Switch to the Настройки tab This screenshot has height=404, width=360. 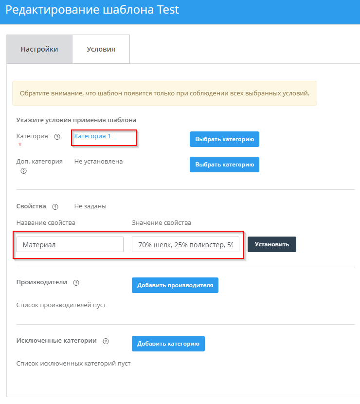tap(39, 49)
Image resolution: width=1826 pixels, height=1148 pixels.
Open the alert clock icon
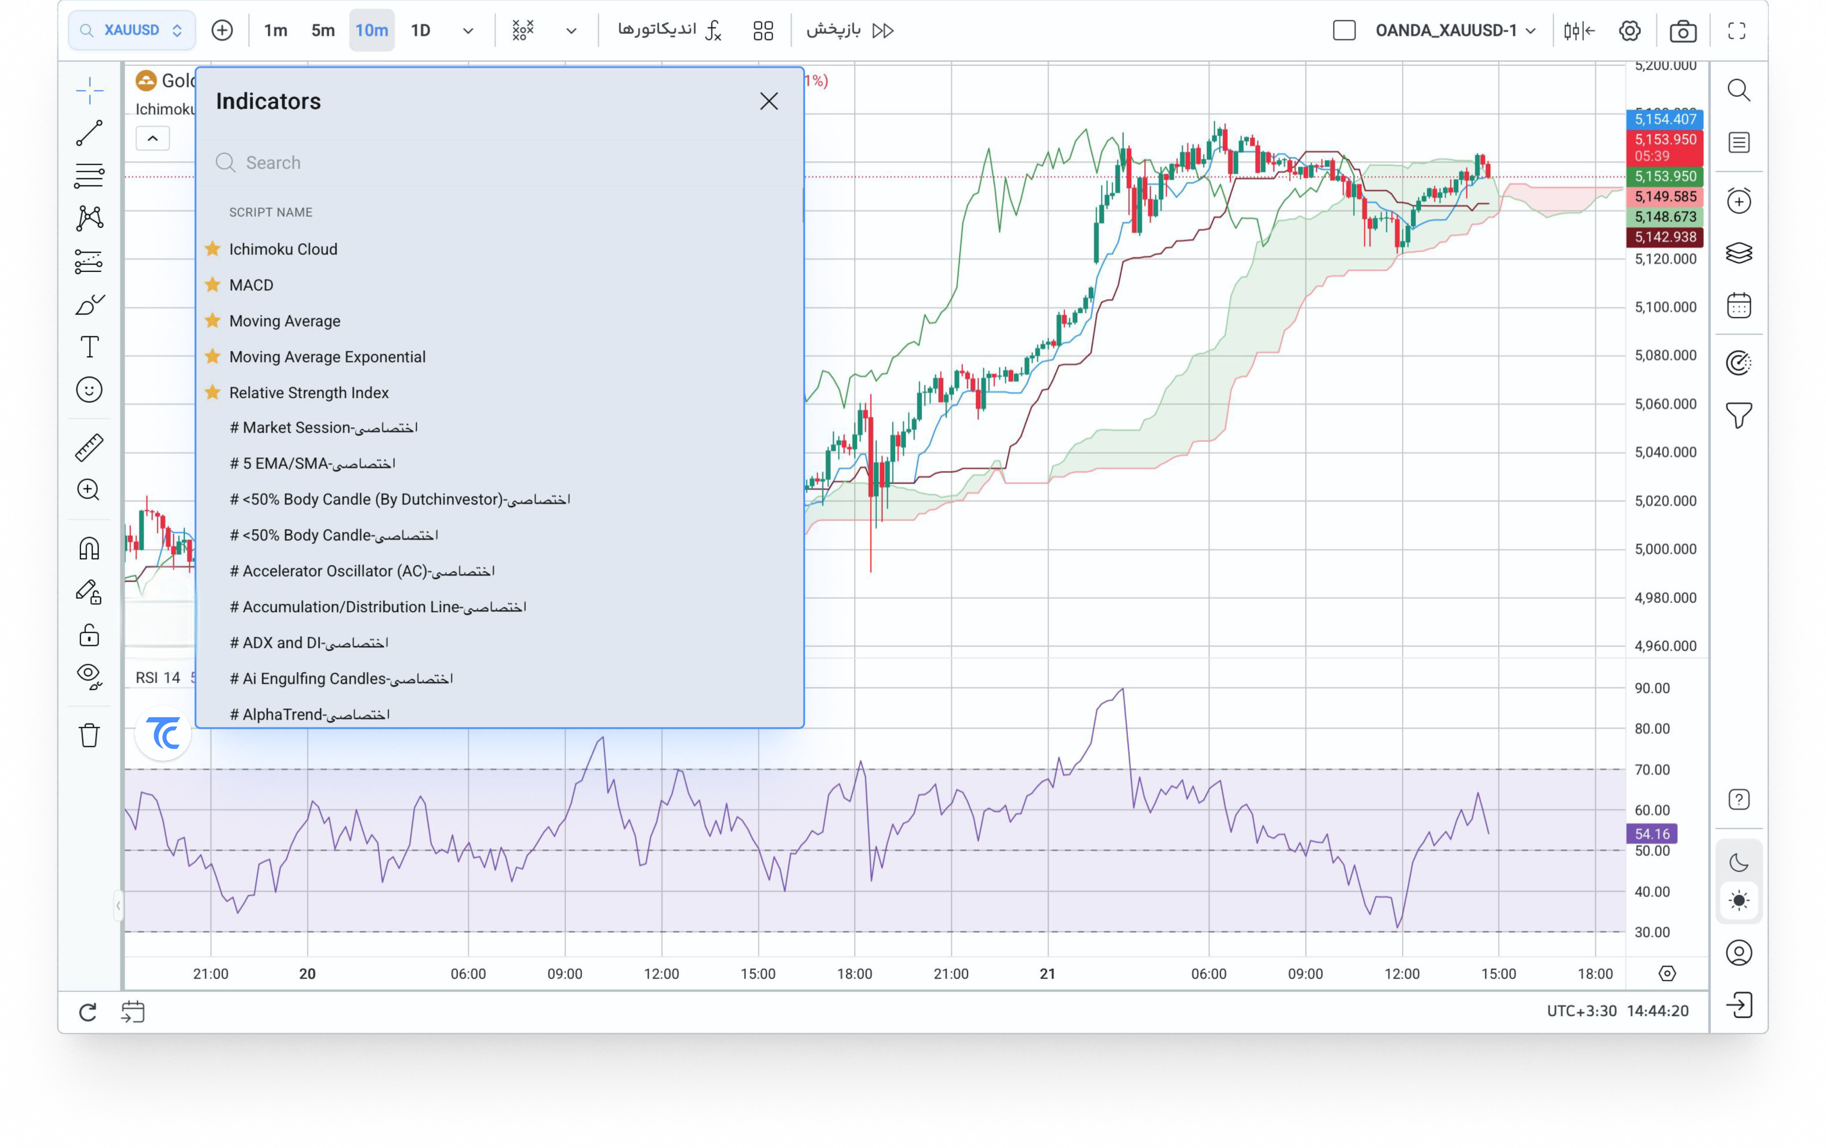tap(1739, 201)
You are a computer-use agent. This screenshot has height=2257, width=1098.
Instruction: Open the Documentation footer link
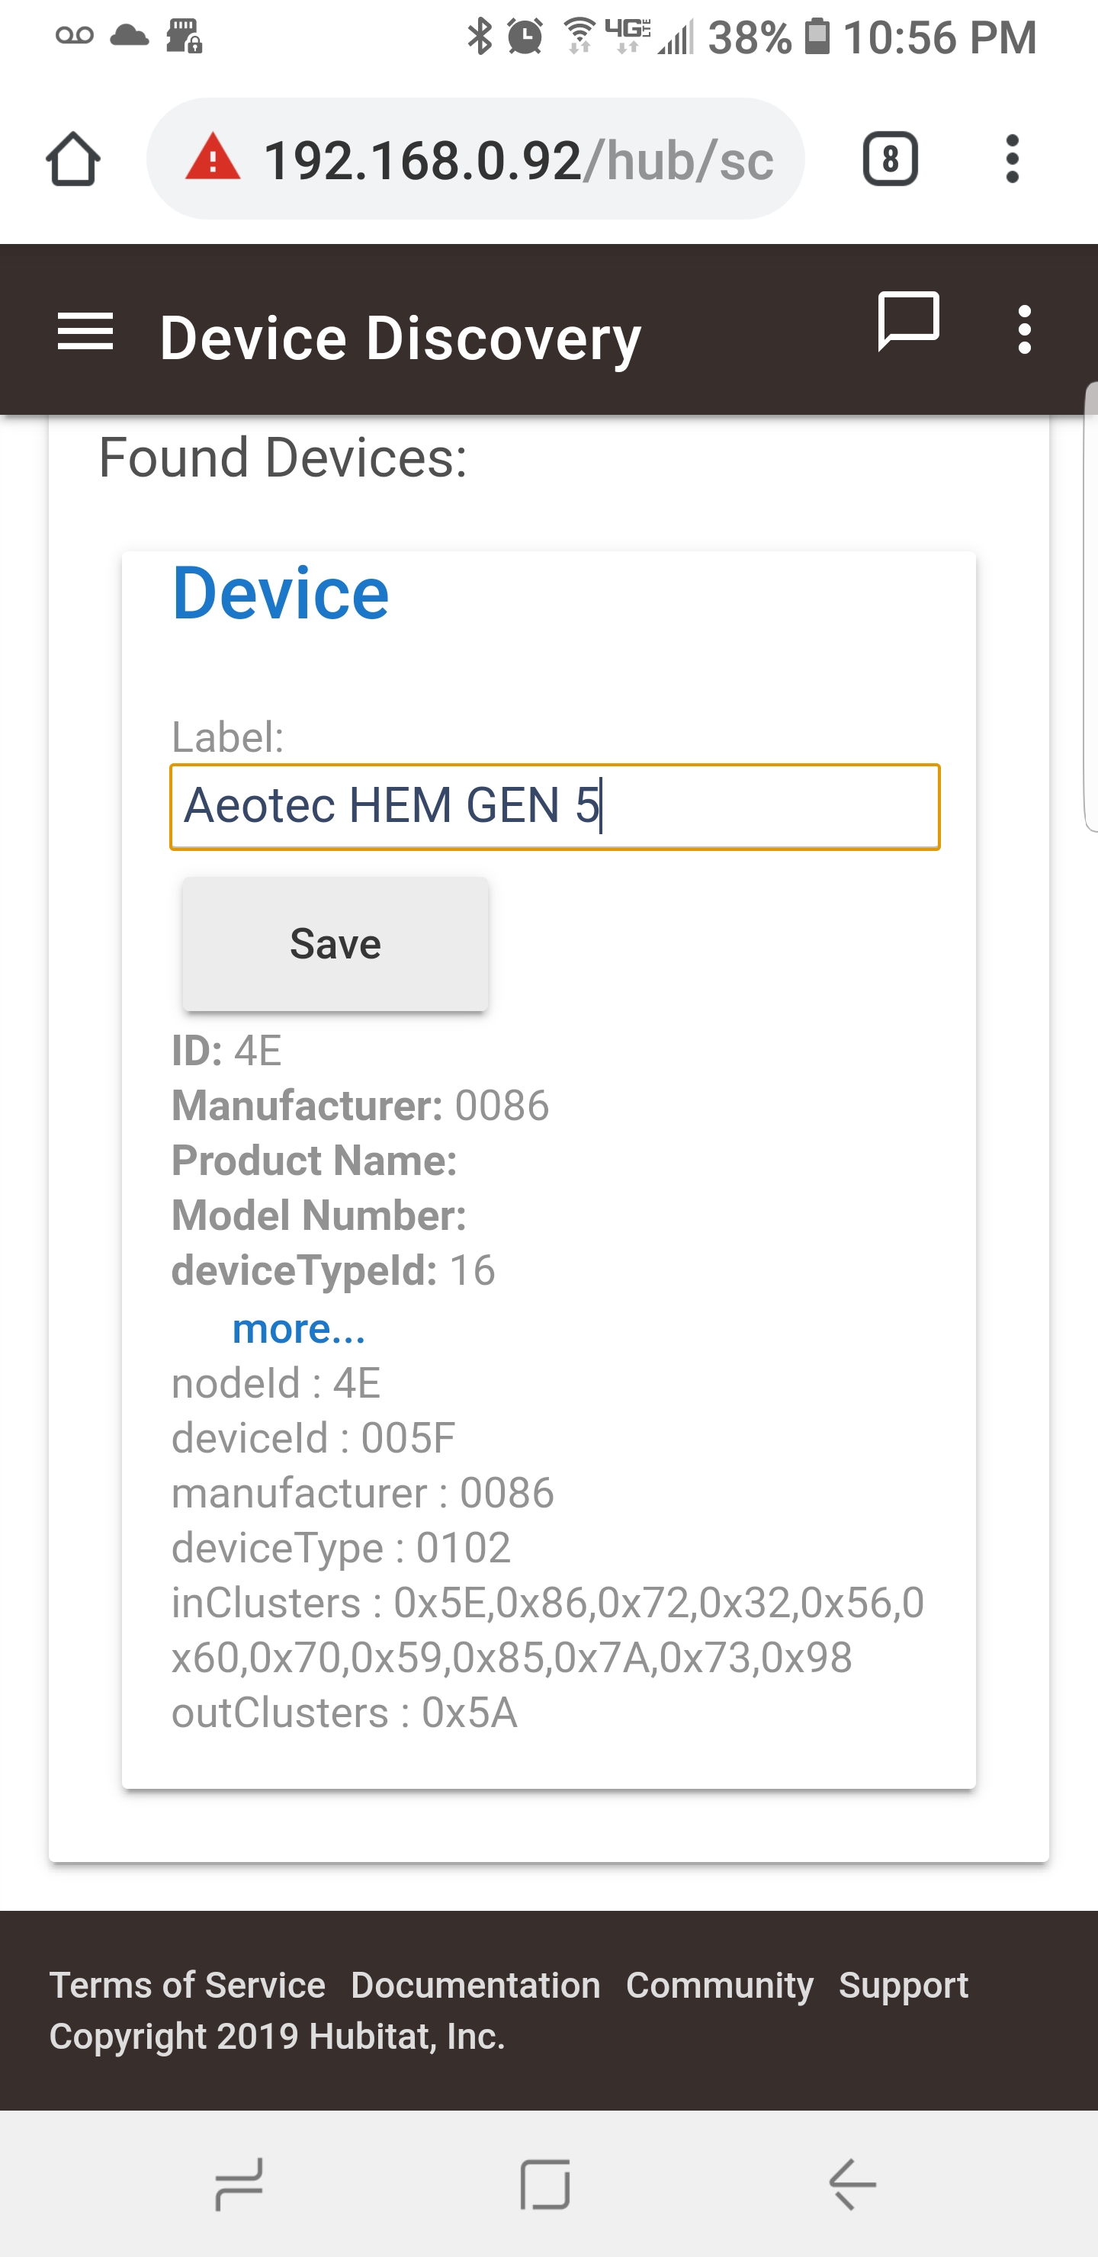pos(476,1985)
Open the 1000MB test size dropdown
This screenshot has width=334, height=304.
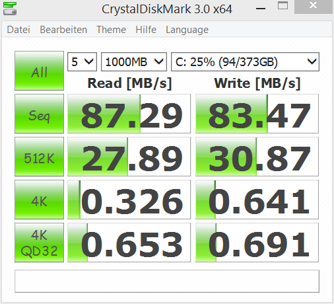[134, 62]
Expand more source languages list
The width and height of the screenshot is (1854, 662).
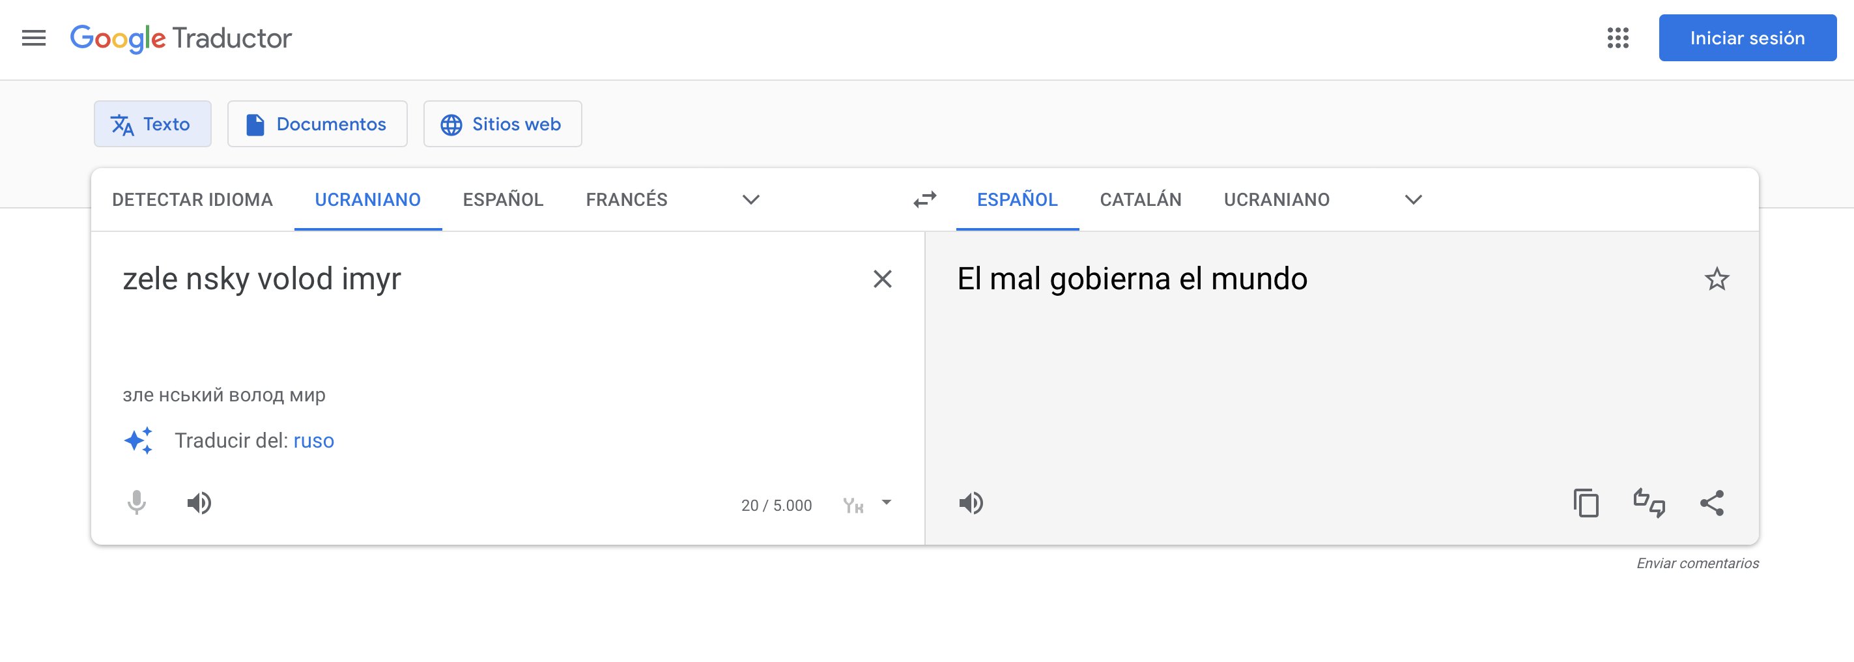751,199
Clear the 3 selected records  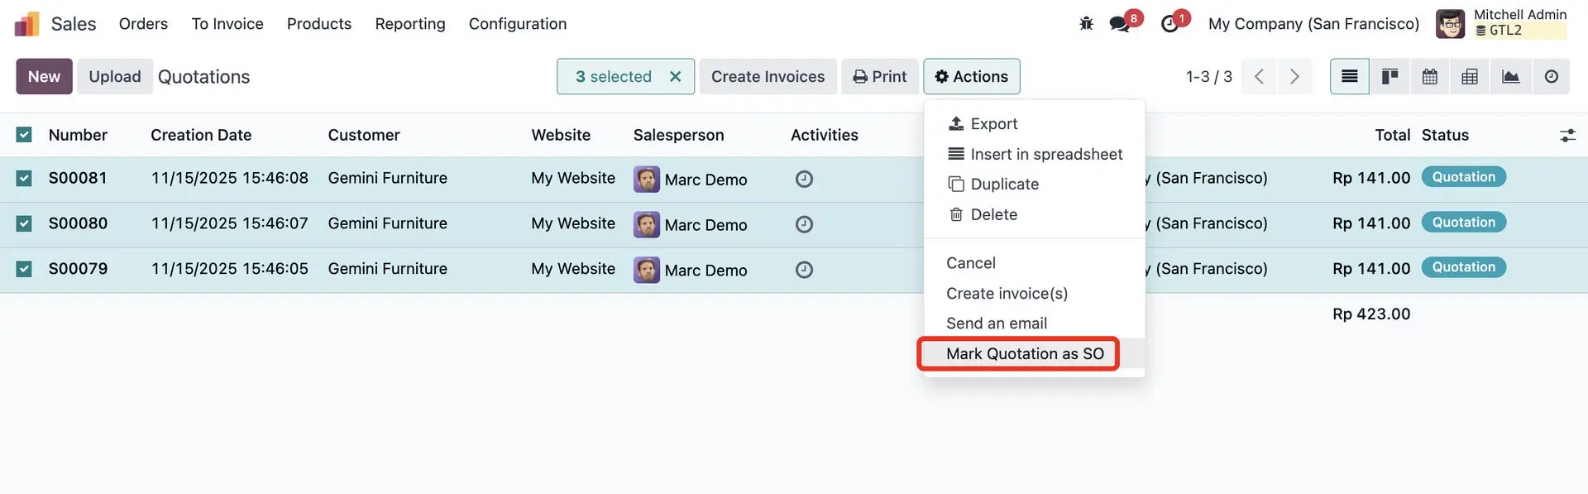tap(675, 77)
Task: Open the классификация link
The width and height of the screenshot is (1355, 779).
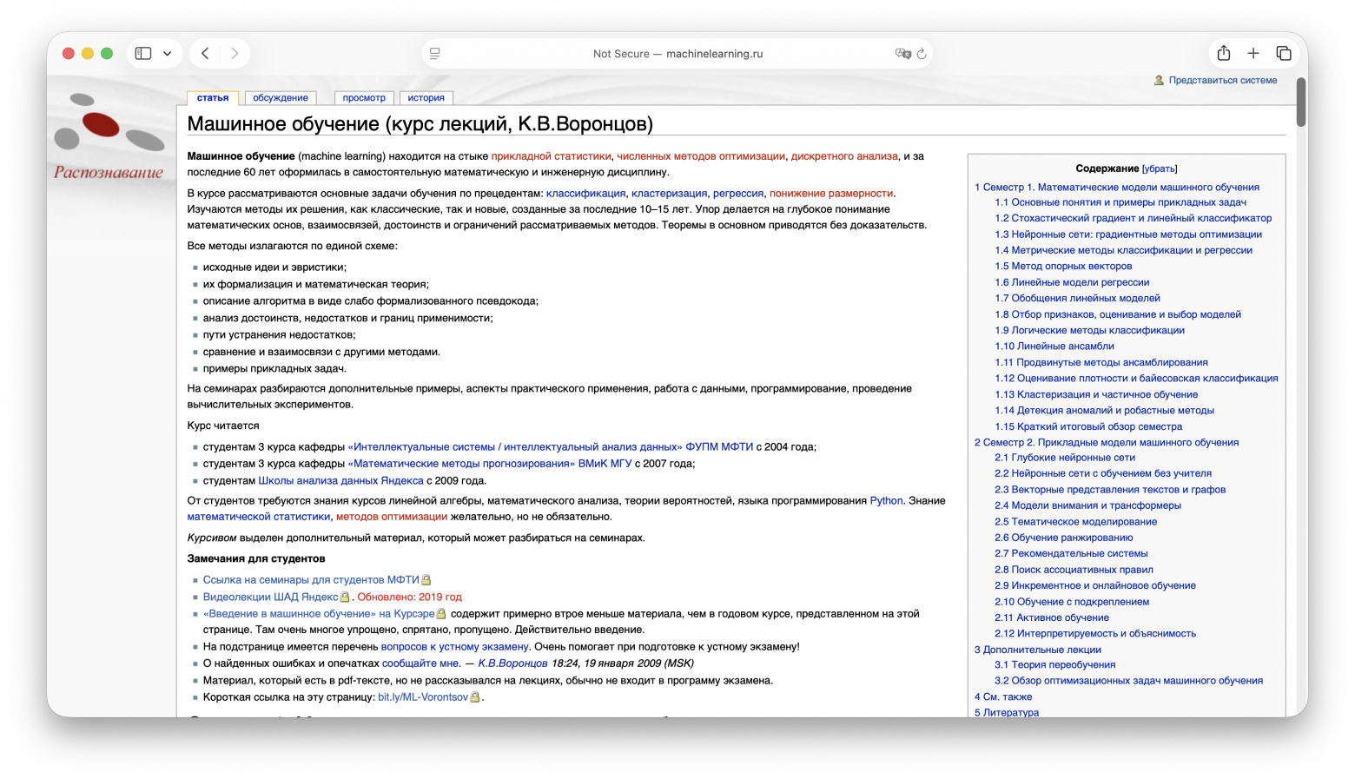Action: pyautogui.click(x=585, y=194)
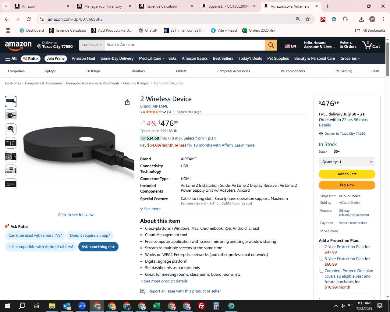Viewport: 390px width, 312px height.
Task: Click the share icon above product image
Action: (127, 102)
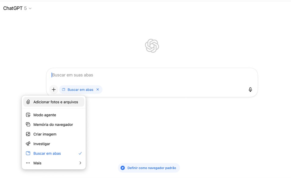Screen dimensions: 291x178
Task: Click the Criar imagem picture icon
Action: pos(28,134)
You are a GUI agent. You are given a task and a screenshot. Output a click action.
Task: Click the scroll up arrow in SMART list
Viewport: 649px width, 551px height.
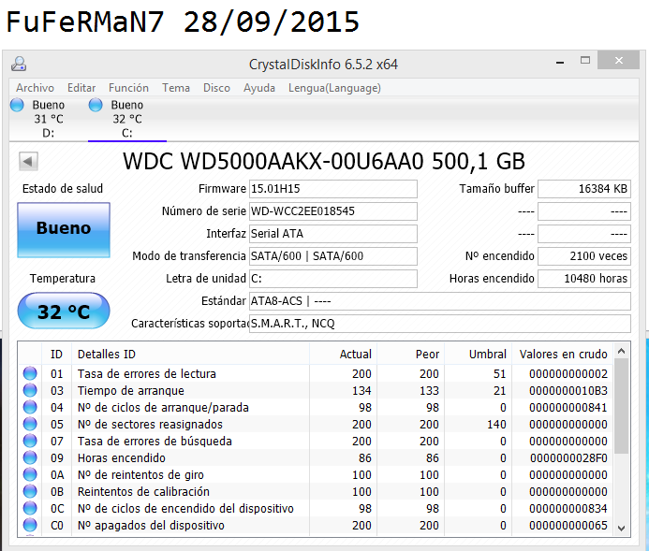pos(623,352)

◇ ◇ ◇ ◇ ◇ ◇ ◇

Work task: Among the lines of the material, find those holding the word "list" and return them.

Solution for this problem:
Expand more source languages list
Task: Click the scroll up arrow in SMART list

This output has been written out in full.